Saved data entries
======

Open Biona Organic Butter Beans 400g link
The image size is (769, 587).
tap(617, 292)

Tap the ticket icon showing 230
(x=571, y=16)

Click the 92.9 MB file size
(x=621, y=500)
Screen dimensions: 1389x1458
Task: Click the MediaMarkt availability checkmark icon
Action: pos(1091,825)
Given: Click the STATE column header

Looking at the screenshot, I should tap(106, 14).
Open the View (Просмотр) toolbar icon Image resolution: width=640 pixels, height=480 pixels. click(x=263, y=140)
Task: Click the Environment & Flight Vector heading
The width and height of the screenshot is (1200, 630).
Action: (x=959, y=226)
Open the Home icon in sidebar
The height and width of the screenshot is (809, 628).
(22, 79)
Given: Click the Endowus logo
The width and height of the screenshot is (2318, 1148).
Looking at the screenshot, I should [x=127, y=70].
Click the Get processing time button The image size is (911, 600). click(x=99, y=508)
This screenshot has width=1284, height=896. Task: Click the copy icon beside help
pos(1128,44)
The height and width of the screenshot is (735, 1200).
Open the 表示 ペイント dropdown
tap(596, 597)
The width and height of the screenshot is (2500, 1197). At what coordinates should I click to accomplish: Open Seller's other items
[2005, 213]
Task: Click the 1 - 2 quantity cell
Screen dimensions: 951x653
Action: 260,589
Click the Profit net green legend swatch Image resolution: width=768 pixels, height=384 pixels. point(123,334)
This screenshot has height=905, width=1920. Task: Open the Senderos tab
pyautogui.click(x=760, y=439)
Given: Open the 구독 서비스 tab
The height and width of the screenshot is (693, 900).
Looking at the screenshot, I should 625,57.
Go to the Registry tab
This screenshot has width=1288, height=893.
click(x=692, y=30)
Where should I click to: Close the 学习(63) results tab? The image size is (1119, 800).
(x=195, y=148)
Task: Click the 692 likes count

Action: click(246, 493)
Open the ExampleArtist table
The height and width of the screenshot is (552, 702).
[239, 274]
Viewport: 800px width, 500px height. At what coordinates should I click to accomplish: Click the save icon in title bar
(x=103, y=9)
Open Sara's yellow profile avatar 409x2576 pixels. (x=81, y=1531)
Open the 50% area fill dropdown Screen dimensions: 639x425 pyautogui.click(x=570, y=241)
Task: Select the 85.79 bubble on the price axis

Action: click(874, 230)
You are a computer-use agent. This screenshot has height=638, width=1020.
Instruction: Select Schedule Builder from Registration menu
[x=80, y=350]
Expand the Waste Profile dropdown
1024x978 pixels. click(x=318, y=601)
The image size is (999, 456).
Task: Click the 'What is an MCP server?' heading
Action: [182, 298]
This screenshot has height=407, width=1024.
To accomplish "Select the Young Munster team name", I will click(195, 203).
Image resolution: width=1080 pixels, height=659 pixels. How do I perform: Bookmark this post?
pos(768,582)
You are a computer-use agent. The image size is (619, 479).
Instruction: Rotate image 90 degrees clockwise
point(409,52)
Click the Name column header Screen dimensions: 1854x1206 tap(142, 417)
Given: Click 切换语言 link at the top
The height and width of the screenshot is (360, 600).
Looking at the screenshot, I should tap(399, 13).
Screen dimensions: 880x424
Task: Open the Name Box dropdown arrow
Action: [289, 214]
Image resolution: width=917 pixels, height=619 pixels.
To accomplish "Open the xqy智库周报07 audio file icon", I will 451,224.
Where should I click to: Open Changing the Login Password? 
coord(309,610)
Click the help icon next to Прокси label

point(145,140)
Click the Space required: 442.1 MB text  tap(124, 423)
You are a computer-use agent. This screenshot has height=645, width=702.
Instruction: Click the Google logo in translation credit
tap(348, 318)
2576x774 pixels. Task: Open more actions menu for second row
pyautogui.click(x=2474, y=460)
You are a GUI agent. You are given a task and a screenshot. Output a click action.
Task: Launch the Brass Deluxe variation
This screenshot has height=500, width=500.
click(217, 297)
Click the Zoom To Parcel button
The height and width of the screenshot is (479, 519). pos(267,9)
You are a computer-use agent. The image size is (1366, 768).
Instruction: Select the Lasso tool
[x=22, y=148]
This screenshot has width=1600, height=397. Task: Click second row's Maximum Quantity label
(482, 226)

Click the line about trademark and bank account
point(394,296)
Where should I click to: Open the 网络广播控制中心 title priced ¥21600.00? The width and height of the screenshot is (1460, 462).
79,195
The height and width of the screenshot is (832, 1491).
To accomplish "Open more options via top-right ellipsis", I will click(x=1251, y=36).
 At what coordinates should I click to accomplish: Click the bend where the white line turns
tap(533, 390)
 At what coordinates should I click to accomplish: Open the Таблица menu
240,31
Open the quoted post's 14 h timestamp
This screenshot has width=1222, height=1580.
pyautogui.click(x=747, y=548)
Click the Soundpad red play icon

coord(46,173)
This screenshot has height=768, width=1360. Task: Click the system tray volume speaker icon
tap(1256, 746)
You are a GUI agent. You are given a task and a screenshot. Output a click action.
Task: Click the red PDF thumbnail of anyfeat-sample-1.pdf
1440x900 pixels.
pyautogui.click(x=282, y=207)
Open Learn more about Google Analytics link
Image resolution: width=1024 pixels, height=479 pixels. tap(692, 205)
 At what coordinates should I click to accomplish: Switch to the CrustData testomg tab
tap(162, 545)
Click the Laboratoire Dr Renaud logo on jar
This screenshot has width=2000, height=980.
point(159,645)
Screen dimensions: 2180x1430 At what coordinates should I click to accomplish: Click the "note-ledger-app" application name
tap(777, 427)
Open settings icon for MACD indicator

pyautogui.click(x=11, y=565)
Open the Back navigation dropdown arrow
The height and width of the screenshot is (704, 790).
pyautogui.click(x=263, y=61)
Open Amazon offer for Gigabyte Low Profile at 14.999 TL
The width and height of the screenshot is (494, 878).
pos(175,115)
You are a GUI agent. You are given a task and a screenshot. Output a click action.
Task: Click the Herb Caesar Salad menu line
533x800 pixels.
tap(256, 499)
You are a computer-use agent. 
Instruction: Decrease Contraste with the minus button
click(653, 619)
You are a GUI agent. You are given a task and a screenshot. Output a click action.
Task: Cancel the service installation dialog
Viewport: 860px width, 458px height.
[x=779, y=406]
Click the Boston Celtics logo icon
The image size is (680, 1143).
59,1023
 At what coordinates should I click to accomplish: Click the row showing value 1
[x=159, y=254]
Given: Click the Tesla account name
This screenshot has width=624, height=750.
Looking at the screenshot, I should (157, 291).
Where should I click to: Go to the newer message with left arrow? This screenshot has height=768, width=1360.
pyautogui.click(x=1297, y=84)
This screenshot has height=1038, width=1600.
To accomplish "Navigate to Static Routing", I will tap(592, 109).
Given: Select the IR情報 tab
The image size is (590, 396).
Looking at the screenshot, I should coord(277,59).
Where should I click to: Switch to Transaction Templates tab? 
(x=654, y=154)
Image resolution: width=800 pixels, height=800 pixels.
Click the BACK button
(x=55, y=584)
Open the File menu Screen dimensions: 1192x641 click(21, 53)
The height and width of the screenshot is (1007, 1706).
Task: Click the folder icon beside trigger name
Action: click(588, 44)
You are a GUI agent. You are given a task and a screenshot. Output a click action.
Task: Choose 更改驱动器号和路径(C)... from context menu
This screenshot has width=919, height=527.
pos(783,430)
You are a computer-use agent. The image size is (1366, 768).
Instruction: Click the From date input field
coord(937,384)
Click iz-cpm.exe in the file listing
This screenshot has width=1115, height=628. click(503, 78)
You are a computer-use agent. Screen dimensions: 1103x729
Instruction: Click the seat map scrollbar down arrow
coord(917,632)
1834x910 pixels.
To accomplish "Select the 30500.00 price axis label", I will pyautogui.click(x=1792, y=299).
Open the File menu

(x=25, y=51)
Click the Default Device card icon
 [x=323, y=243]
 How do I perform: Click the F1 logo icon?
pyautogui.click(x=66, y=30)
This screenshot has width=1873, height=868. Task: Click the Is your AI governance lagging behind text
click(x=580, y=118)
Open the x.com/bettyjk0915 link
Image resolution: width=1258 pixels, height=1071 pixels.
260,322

======

Description of the task:
Retype only this range exactly: the first line of the data through the line where "Click the Profit" appears.

Expected answer:
Open Biona Organic Butter Beans 400g link
The image size is (769, 587).
tap(617, 292)

Tap the ticket icon showing 230
(x=571, y=16)

Click the 92.9 MB file size
(x=621, y=500)
Screen dimensions: 1389x1458
Task: Click the MediaMarkt availability checkmark icon
Action: pos(1091,825)
Given: Click the STATE column header

Looking at the screenshot, I should tap(106, 14).
Open the View (Просмотр) toolbar icon Image resolution: width=640 pixels, height=480 pixels. click(x=263, y=140)
Task: Click the Environment & Flight Vector heading
The width and height of the screenshot is (1200, 630).
Action: (x=959, y=226)
Open the Home icon in sidebar
The height and width of the screenshot is (809, 628).
(22, 79)
Given: Click the Endowus logo
The width and height of the screenshot is (2318, 1148).
Looking at the screenshot, I should [x=127, y=70].
Click the Get processing time button The image size is (911, 600). click(x=99, y=508)
This screenshot has width=1284, height=896. Task: Click the copy icon beside help
pos(1128,44)
The height and width of the screenshot is (735, 1200).
Open the 表示 ペイント dropdown
tap(596, 597)
The width and height of the screenshot is (2500, 1197). At what coordinates should I click to accomplish: Open Seller's other items
[2005, 213]
Task: Click the 1 - 2 quantity cell
Screen dimensions: 951x653
Action: 260,589
Click the Profit net green legend swatch Image resolution: width=768 pixels, height=384 pixels. point(123,334)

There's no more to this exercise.